— Trecho extraído —
Para durar, é preciso cuidar
Um implante bem-feito pode ser facilmente esquecido pelo usuário, mas não deveria. Veja como mantê-lo firme e forte:
Higiene especial: Os cuidados são os mesmos: escovação e uso do fio dental. Dependendo do grau de retração da gengiva ou da prótese, é necessário lançar mão de escovinhas e uma espécie de agulha para guiar o fio.
Atenção ao bruxismo: O ato de apertar as gengivas à noite gera uma tensão que pode desestabilizar e até fraturar o parafuso. O ideal nesse caso é usar uma placa de contenção que relaxa a musculatura local.
Visitas ao dentista: A recomendação geral é ir duas vezes ao ano ao profissional. Quem tem implantes pode precisar de consultas de acompanhamento a cada três ou quatro meses, que vão se espaçando com o tempo.
Cinco motivos para considerar um implante
As vantagens não se resumem à estética:
Aparência e confiança: Os buracos no sorriso derrubam a autoestima e trazem insegurança na hora de namorar, trabalhar e interagir com amigos.

— Dados registrados —
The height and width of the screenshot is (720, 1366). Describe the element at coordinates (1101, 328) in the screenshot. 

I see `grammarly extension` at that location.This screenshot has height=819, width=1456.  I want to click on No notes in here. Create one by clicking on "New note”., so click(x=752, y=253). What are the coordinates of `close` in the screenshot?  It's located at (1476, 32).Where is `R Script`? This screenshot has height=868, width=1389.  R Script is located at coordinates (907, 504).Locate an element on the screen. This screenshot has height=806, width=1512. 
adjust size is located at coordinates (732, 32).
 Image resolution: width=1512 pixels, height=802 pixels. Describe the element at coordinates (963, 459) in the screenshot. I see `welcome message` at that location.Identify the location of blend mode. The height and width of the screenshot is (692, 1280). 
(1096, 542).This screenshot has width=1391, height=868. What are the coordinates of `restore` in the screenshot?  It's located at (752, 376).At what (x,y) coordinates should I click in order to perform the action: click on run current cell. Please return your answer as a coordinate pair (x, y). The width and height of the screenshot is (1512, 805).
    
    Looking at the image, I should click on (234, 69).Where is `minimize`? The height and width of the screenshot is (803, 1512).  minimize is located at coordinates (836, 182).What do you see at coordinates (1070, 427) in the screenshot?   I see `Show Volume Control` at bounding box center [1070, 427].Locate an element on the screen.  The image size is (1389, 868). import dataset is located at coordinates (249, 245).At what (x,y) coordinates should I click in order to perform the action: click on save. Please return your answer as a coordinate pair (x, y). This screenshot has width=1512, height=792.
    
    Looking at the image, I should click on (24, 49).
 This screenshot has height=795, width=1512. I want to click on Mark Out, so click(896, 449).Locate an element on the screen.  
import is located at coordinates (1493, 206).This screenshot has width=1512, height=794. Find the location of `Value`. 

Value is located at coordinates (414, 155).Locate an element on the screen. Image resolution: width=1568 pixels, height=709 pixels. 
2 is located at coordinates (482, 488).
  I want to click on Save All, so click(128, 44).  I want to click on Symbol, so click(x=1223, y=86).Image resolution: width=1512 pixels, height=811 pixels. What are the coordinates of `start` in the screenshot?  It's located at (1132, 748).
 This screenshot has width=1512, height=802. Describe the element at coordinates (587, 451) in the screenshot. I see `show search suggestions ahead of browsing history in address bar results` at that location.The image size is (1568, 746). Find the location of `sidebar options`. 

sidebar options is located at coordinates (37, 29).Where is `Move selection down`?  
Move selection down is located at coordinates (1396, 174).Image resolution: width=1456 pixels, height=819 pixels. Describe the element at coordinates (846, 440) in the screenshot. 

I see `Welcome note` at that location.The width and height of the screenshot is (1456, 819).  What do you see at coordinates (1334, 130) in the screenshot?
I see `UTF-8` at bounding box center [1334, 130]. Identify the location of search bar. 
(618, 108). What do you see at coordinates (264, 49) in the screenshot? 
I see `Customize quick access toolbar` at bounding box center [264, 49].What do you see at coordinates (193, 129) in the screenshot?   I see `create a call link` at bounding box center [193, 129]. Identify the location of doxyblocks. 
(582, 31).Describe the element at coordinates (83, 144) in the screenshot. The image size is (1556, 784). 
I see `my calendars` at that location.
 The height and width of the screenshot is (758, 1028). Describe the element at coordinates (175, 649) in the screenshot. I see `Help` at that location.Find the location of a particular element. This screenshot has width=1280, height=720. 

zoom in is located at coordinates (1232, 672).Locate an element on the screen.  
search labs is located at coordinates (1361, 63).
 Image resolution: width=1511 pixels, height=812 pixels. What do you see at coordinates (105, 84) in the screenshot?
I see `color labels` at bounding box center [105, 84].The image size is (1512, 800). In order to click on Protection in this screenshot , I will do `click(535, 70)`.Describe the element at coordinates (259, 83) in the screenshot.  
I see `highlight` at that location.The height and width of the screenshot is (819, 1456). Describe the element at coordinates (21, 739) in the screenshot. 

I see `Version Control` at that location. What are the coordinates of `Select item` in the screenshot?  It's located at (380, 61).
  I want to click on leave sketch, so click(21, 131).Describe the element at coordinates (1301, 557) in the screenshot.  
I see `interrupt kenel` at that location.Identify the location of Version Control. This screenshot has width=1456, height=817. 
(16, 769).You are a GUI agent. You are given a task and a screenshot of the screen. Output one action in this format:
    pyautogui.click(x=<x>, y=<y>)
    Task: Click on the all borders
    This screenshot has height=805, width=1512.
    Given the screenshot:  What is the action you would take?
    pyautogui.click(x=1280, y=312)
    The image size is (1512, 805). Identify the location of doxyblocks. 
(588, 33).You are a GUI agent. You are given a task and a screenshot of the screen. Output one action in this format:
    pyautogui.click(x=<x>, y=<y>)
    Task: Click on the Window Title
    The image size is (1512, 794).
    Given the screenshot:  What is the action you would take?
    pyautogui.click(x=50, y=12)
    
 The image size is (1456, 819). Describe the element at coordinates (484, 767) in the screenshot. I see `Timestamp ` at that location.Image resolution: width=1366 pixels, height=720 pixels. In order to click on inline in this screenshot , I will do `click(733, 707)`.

— Tarefas do exercício —
1. Responda com base no texto sobre implantes:
(a) Quantas vezes por ano é a recomendação geral de visita ao dentista?
(b) O que se indica para quem tem bruxismo?
(c) Em que situações os buracos no sorriso trazem insegurança?
2. Prossiga o texto sobre implantes a partir da última frase apresentada.

— Respostas em ordem —
1.
(a) Duas vezes ao ano.
(b) Usar uma placa de contenção que relaxa a musculatura local.
(c) Na hora de namorar, trabalhar e interagir com amigos.

2.
Falar mais e melhor: Uma pesquisa da Edelman Insights de 2018 mostra que 41% das pessoas que perderam um ou mais dentes têm dificuldades de pronúncia.
Mastigação garantida: Mesmo com outros tipos de prótese, a biomecânica da mastigação é afetada, pois é preciso evitar usar as partes frágeis da arcada.
Maior resistência: Se bem cuidado, o implante pode durar décadas e até a vida toda. As alternativas a ele costumam sobreviver poucos anos.
Encaixe perfeito: Quem usa pontes removíveis e dentaduras sabe bem como elas são trabalhosas e desconfortáveis. O implante é imperceptível.
As novas tecnologias do setor
Graças a elas, o procedimento está mais ágil e menos invasivo:
Regeneração óssea: Os novos enxertos estimulam as células-tronco em circulação a regenerarem o osso. Isso melhora a integração do parafuso que segura o implante.
Parafuso de cerâmica: O material é mais discreto (quando a gengiva está muito retraída, o titânio pode deixar uma sombra), mas pode falhar no quesito biomecânica.
Carga imediata: Com parafusos melhores, ela ficou mais fácil, mas nem sempre é indicada. Desconfie de quem promete o implante instantâneo logo de cara.
Implante curto: Os parafusos menores, para espaços apertados, funcionam melhor nos idosos, por causa de características fisiológicas. Dispensam o enxerto ósseo.
Superfície inteligente: Tecnologias como a impressão 3D permitem manipular o material do pino em escala nanométrica, tornando a estrutura mais amigável para o osso.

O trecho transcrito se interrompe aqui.